Gute Nacht Geschichten

"Willst du wirklich mitkommen, Rebell?", fragt der kleine Nachtwächter, "es regnet fürchterlich." Aber das ist dem schwarzen Hund einerlei. Er freut sich schon den ganzen Tag auf den Spaziergang durch die Stadt. Endlich darf er wieder mitkommen. Sein Hinterlauf ist geheilt. "Also gut", willigt der kleine Nachtwächter ein, "aber hoffentlich holst du dir nicht einen Schnupfen, wenn du die ganze Nacht mit mir draußen bist."

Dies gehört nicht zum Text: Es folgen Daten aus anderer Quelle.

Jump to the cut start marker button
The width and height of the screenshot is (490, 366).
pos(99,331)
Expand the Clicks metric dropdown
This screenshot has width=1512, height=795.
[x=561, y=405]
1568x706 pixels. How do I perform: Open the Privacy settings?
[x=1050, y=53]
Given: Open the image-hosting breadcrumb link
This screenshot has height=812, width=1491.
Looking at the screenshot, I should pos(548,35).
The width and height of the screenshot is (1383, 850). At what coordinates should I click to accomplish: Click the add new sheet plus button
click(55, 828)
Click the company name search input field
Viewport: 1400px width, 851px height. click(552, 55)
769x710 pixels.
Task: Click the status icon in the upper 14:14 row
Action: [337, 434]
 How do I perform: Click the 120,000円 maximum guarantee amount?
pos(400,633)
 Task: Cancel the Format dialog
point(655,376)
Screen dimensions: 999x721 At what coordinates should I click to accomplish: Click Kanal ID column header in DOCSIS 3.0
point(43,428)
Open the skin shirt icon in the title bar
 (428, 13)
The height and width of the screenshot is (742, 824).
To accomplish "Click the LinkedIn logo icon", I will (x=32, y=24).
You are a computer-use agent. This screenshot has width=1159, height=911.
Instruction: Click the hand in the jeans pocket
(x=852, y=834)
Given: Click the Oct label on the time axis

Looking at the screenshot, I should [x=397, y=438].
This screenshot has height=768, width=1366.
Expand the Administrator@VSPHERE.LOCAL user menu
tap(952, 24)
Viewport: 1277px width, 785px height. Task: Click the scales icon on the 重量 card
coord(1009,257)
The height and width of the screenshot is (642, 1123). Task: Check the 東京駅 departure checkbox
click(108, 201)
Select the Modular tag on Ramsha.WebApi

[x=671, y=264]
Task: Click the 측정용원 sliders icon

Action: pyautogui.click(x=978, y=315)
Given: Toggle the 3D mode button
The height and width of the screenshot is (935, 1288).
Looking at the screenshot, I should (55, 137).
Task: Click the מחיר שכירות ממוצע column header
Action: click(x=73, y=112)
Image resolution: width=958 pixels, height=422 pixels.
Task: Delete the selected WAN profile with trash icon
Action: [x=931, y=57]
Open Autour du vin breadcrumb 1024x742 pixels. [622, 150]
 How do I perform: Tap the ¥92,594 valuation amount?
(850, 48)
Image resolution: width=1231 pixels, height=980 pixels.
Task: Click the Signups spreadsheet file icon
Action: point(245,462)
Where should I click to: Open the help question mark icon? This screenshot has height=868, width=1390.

Da dies nun geklärt ist, nimmt der kleine Nachtwächter seine Laterne in die eine und die Taschenlampe in die andere Hand. "Auf geht's", sagt er und dreht sich zu Rebell um. Doch der schwarze Hund sitzt schon längst an der Haustür.

Wenn der kleine Nachtwächter seine Haustür öffnet, steht er nicht gleich im Freien, sondern in einem überdachten Vorbau. Ein paar Stufen nach unten, dann steht er auf dem Bürgersteig. Doch er zögert. Der Regen ist zwar nicht ganz so stark, aber zuerst muß der kleine Nachtwächter den Wasserschwall umgehen, der beständig von dem Hausdach herunter plätschert, geradewegs auf die Treppe am Hauseingang.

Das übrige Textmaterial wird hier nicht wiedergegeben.